Él se mostró muy contento y arrancó a hablar.
—De nada hijo —Y me zamarreó de un hombro— a esto le hacía falta una mano de pintura por lo menos mañana si el tiempo acompaña le damos la segunda y queda como nueva ¿te gusta el blanco? yo por las dudas te la pinté del mismo color que estaba —Yo asentía. Mi mirada clavada en aquel hombre enorme y de corazón a la vista. Pensé que no existían muchas personas así— pero ahora querido ahora dejo estos pinceles acá —los metió dentro de un balde— y vamos a prepararte la cena que seguro que vos no comiste nada en todo el día…
Fuimos a la cocina. Papá estaba inmóvil, mirando la televisión. La pantalla mostraba unos chicos de unos siete años, estaban disfrazados como adultos y cantaban un montón de estupideces. Miré nuevamente a papá y pensé qué fácil se podía olvidar de que estaba vivo. Me serví un vaso de agua. Noté que la canilla ya no perdía y me acerqué para ver bien. Juan Carlos hablaba.
—...y además esta albahaca —y la respiró bien profundo— es una maravilla ah sí perdía mucho esa canilla la arreglé hace unos días también habría que arreglar un caño del baño ahí me podés ayudar si querés Osvaldito…
Papá miró de reojo, pero no respondió nada. Sentí miedo porque vi que su expresión no tenía ningún gesto, como si alguien le hubiese pasado una goma de borrar por la cara. Los nenes de la televisión bailaban como tontos. Una vergüenza muy honda me iba subiendo por el cuerpo y me daba calor. Yo no sabía por qué. Pero entonces papá subió mucho el volumen —para tapar la voz de Juan Carlos— y yo me aclaré y supe que la vergüenza era por todo. Era por el polvo en los muebles, por la televisión siempre encendida, por el ventilador que hacía ruido. Juan Carlos hablaba y cortaba cebolla. Vergüenza también de los padres de esos nenes de la televisión. Pero, sobre todo, sentía vergüenza de papá. De su cuerpo gordo y su baba en la mañana. De su abandono e indiferencia hacia mí, hacia nuestro hogar que ya no era. De su musculosa sucia y vergüenza del futuro que aún le quedaba por vivir.
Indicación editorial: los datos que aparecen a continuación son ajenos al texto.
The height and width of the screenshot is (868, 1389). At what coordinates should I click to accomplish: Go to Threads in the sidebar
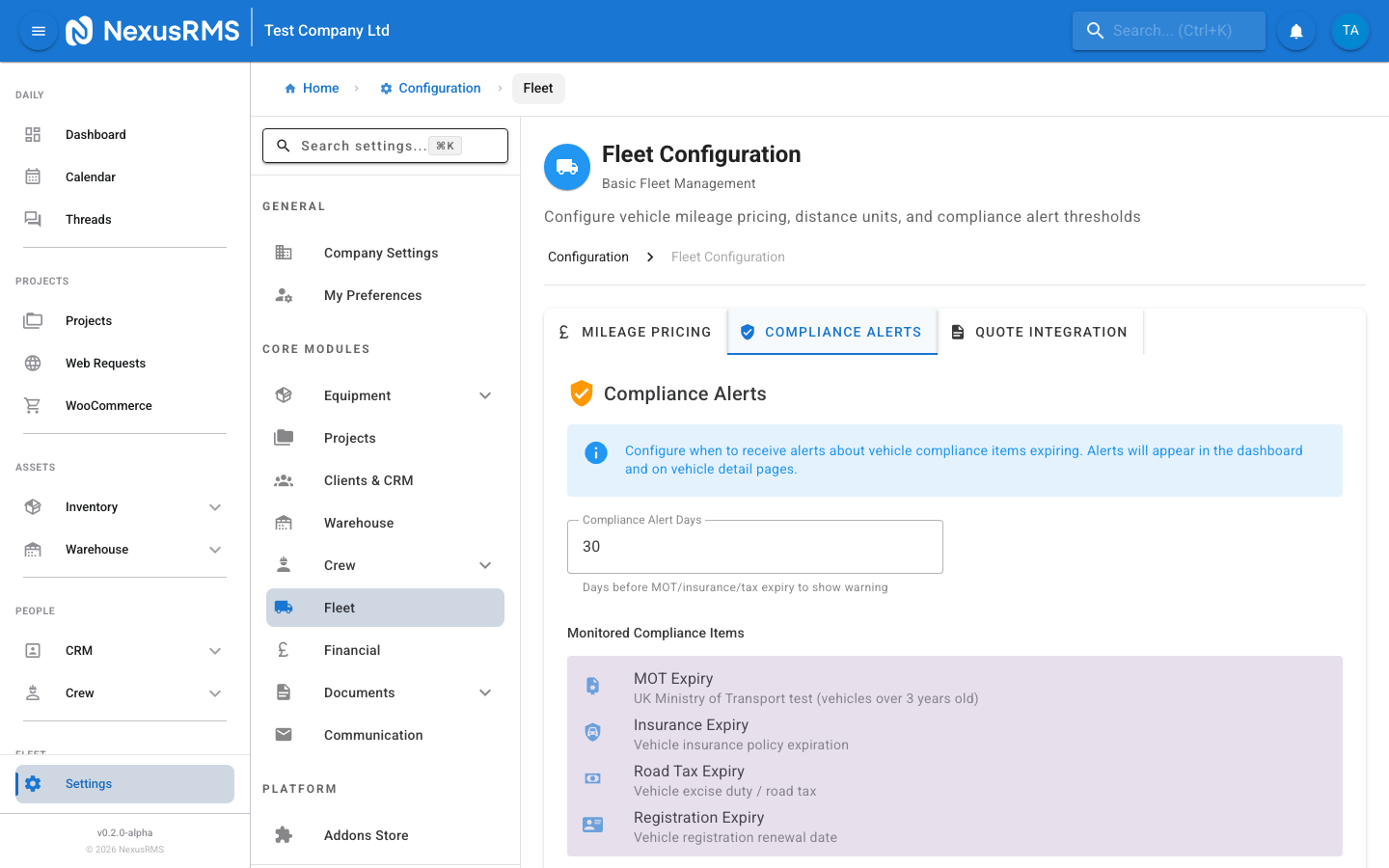[x=89, y=220]
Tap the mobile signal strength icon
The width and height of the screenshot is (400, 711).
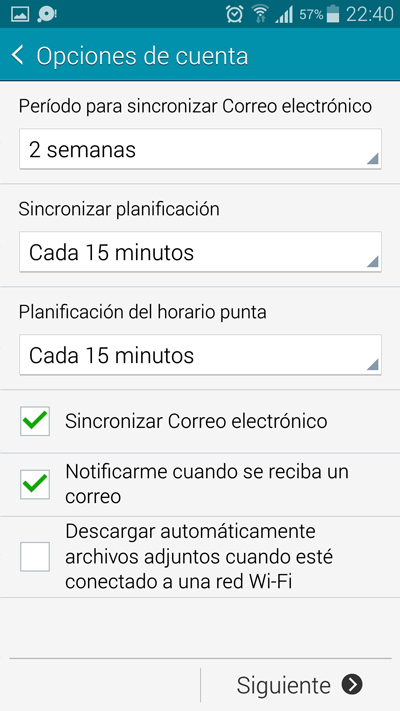pyautogui.click(x=284, y=15)
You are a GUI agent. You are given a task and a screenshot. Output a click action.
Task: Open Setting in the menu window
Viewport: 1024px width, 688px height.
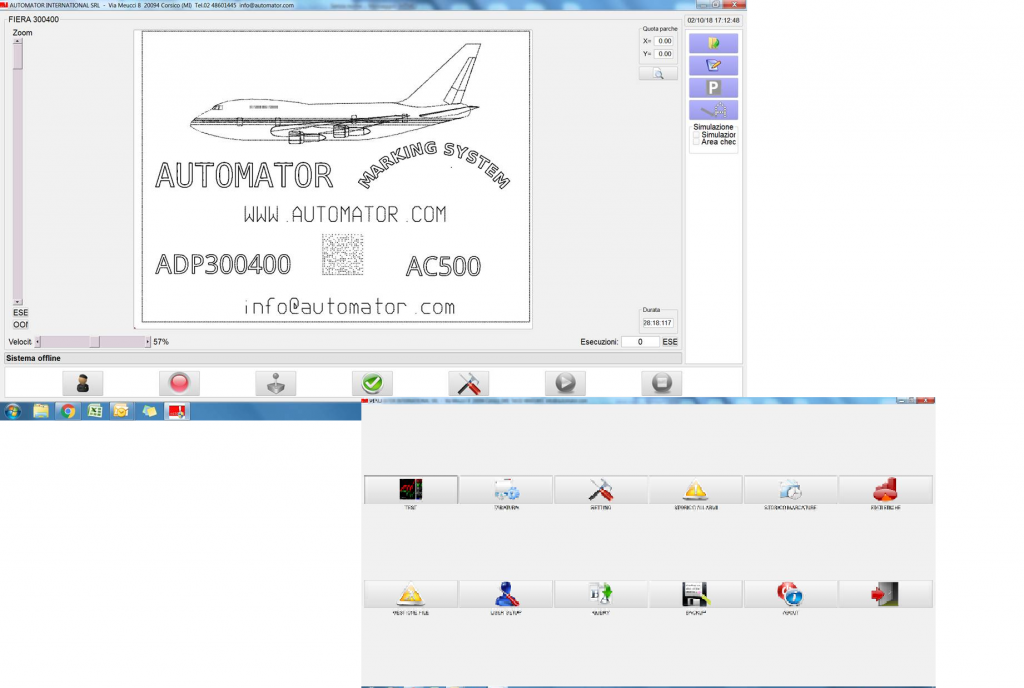[601, 490]
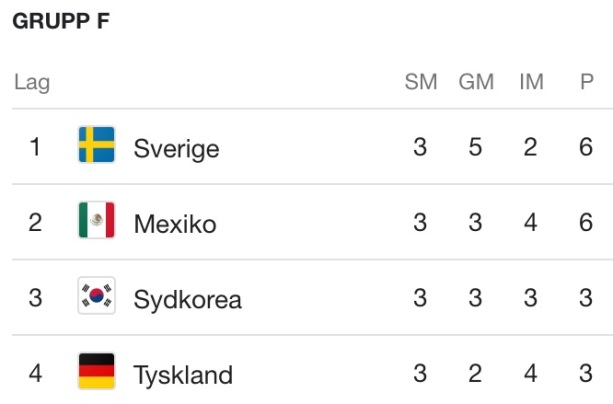Open the Sverige team link
Image resolution: width=613 pixels, height=404 pixels.
point(176,149)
Juan Carlos destapaba una olla. La vergüenza era, ahora lo sé, por toda nuestra miseria consentida. Papá es pobre de vida. Miré a Juan Carlos, se lavaba las manos con el cuerpo todo atento, hablaba no sé de qué. Después se secó con el delantal de mamá, que llevaba puesto, y abrió la puerta del horno. Hacía más de un mes que había llegado a la casa; pensé que era un hombre decente. Cortando mis pensamientos, Osvaldo preguntó si faltaba mucho para comer; yo miré incómodo hacia los costados. Pero enseguida Juan Carlos apoyó un plato de entrada frente a papá y le dijo con amabilidad que ya salía la comida. Y yo supe, yo vi, sin pensar, que el huésped era papá.